Zumindest sind in Katalogen aus dieser Zeit lediglich Angaben zu
Verarbeitung und Ausführungen der Instrumente zu finden (vgl. Stark
1893, Merz um 1900). |
Der Sohn Martin schreibt zur Arbeit seines Vaters: |
"Gab es da auch schon die Suche nach dem optimalen Klang? Dieses
Streben stak im Grunde genommen in all den beschriebenen Versuchen der
ersten Schaffensperiode ..., blieb aber als Konzertqualität immer wieder
stecken an dem damals vorzüglich verwendeten schmalen Biedermeier-Modell
mit einer Ausnahme, dem Wiener Modell. Jene Wiener Meister ... hatten
tonlich schon eine neue Qualität erreicht, aber wahrscheinlich eignete
sich ihr Modell zu wenig für Schmuckelemente, die Richard Jacob so
bevorzugte. ... Sein Spitzenmodell war diesbezüglich die Vihuela von
Joachim Tielke." (Martin Jacob 1986, S. 1f.) |
In jungen Jahren reiste Jacob offenbar viel. Er kannte
Süddeutschland und Österreich gut. Er liebte es, Museen und Schlösser zu
besuchen. Besonders gern war er nach der Aussage seiner Tochter im
Schloß Sanssouci in Potsdam und im Schloß Wilhelmshöhe in Kassel. Von
seinen Reisen brachte er jedes Mal Skizzen und Ideen mit, die er für die
ornamentale Gestaltung seiner Instrumente heranzog. |
Die Besuche der spanischen Gitarristen markierten für Richard Jacob
einen Umbruch und zugleich den Beginn einer neuen Schaffensperiode.

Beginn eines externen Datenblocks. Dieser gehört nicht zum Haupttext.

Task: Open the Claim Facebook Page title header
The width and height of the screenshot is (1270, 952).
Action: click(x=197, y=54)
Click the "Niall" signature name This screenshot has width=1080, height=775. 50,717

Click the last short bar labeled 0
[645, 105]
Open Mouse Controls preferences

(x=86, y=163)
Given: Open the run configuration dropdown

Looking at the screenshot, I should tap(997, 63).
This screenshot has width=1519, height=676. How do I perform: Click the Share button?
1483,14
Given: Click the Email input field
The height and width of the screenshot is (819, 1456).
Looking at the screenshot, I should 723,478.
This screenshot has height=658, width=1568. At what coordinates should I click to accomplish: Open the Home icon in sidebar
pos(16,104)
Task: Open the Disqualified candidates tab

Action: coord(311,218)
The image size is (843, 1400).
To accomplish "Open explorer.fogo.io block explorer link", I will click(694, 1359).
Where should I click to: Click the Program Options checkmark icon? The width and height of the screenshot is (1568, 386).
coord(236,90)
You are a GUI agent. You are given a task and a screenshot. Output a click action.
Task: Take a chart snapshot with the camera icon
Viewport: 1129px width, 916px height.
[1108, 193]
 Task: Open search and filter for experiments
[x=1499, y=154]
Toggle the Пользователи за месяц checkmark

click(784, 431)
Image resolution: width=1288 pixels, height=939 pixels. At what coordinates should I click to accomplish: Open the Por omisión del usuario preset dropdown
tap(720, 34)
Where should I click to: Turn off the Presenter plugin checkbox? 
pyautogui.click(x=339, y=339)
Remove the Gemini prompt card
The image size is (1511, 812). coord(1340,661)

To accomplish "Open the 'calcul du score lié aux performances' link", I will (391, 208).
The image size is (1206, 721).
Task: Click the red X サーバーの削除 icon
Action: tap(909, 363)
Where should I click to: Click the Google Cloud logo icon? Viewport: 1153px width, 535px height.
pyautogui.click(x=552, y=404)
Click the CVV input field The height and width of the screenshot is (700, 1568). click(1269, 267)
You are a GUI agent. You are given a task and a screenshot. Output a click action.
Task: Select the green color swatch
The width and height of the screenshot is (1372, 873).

Martin Jacob schreibt hierzu: |
"Die spanischen Gitarristen Miguel Llobet und Andres Segovia ...
machten mit ihren spanischen Konzertgitarrren auf ganz neue
Möglichkeiten im Gitarrespiel und Gitarrebau aufmerksam. Man entdeckte
jetzt den Wert der Tonstärke und den Klang... Durch sein langes Studium
im praktischen Gitarrenbau hatte Richard Jacob schlagartig erkannt, was
die spanischen Kollegen erreicht hatten." (Martin Jacob 1988, S. 2f.) |
Offenbar konnte er Andrès Segovias Gitarre untersuchen und
abzeichnen (Jacob, M. um 1985, S. 3; zu möglichen Originalinstrumenten
aus der Hand Segovias oder auch Miguel Llobets und Emilio Pujols siehe
Kießig 2000, S. 46ff.). |
Seitdem widmete er sich besonders der Konstruktion "spanischer"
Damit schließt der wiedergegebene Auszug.